Shatrov then told how one man came to him and said that he had made 10 television movies attacking him and the church. He told him that he had already aired one of them on a local TV station and would run the rest of them if Shatrov didn't pay him money to stop them.
In response, Shatrov told him, "Jesus was crucified, but you know what, He is risen and those people who crucified him, where are they now? If you do something against me, you may kill me, but I will be resurrected and raised again, but where you will be, I don't know.' The following week, the person who threatened him was involved in a terrible car accident and after that he didn't show the other programs.
"I also told this story to the Mafia," Shatrov said. "I told them, 'If you try to do something against me, you think you are fighting against our Good News Mission organization and me, but you are actually fighting with Jesus, and I strongly believe in my God.' I told them that I trust in God and I believe what the Bible says - 'The man who trusts in God will not be ashamed.'"
Shatrov said that through all of these difficulties, he can see how God has changed him over the last 10 years: "I now trust God more and more and with all the work that we do, we try to do it for His glory, for his sake only. I am thankful and happy that God has given me a simple heart. I love people and I love to serve them."
He said that he has been able to start a Christian school for children. "Nikita Khrushchev, our former president, he was very good compared to Stalin, who killed millions in the prisons, but he was bad compared to Gorbachev."
According to Shatrov, Gorbachev once boasted, 'I will destroy the church, not like Stalin did through killing people, but through taking children from Christian families. If we know that the parents are Christian, we will take children from them and raise them in special camps."
When Gorbachev said, "I will show you the last Christian person on television" that made Shatrov "really angry, and so I thought it would be a good thing to have a Christian school."
Shatrov also addressed the current spiritual situation in Russia.

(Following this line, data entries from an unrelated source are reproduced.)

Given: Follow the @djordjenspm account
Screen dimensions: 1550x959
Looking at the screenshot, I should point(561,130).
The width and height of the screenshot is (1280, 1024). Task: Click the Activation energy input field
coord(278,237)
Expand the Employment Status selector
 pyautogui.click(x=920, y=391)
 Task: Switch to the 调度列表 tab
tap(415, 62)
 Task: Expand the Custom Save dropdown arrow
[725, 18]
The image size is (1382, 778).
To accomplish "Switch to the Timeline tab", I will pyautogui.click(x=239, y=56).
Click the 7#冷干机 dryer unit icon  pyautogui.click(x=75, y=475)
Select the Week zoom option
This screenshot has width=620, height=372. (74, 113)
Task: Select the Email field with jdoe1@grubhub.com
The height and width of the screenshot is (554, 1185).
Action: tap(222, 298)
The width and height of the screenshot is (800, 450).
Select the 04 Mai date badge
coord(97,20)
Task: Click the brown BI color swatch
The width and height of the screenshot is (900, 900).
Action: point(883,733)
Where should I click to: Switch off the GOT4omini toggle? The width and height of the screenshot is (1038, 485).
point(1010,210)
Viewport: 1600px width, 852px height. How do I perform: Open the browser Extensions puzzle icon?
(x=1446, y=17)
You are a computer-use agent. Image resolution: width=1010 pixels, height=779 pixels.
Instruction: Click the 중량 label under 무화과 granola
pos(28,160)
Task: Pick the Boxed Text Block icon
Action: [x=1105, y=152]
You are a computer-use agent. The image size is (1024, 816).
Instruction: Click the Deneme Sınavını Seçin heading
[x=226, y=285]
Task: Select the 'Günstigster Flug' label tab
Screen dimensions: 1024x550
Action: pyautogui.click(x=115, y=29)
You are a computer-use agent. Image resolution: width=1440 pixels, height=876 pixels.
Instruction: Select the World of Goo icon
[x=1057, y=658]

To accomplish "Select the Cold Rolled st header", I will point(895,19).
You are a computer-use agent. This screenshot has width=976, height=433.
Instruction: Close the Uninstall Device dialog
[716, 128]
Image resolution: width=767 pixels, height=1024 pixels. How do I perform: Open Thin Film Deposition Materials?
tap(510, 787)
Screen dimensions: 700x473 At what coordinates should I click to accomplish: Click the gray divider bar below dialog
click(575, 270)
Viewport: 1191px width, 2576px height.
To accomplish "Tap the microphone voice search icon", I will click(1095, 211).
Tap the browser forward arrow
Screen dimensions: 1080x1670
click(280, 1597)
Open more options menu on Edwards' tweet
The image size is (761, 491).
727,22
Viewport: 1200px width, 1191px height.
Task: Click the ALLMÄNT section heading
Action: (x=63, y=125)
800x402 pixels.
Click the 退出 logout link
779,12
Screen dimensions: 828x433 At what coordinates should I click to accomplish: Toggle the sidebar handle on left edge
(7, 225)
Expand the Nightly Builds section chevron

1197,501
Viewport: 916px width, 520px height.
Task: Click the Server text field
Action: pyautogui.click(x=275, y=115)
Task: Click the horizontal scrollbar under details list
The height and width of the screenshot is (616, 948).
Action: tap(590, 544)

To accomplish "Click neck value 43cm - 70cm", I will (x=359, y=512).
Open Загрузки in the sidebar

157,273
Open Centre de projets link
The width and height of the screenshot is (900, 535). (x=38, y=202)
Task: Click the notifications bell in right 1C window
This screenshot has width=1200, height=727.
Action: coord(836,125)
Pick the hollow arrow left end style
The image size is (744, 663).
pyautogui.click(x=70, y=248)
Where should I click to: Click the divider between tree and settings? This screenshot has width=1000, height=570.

"I would say that it is very bad," he said. "We had great growth some 10 years ago when the door was opened, but if you open the door or window to your house, not just the fresh air comes, but also smog comes in. So we had lots of bad stuff come in through our window, like the Jehovah Witnesses and the Mormon. So from America, we not only had the good missionaries come, but also the garbage as well.
"After 70 years of being in a prison -- the whole country was a prison --" says Shatrov, "people were hungry for spiritual food and when they ate it, they got sick of it, because they ate the wrong stuff."
According to Shatrov, the Orthodox Church is saying that all churches that are not Orthodox are cults and sects. "They say that if you are in Russia, you must be Orthodox, but according to our understanding, it is a dead religion. Also witchcraft has become very powerful in Russia. Also, the Muslims do big missionary work in Russia, even in the Western part. However, I still believe that God will use our church to do His work."
St. Petersburg is a city of revolution, says Shatrov, "and I do believe a spiritual revolution will take place for the rest of Russia."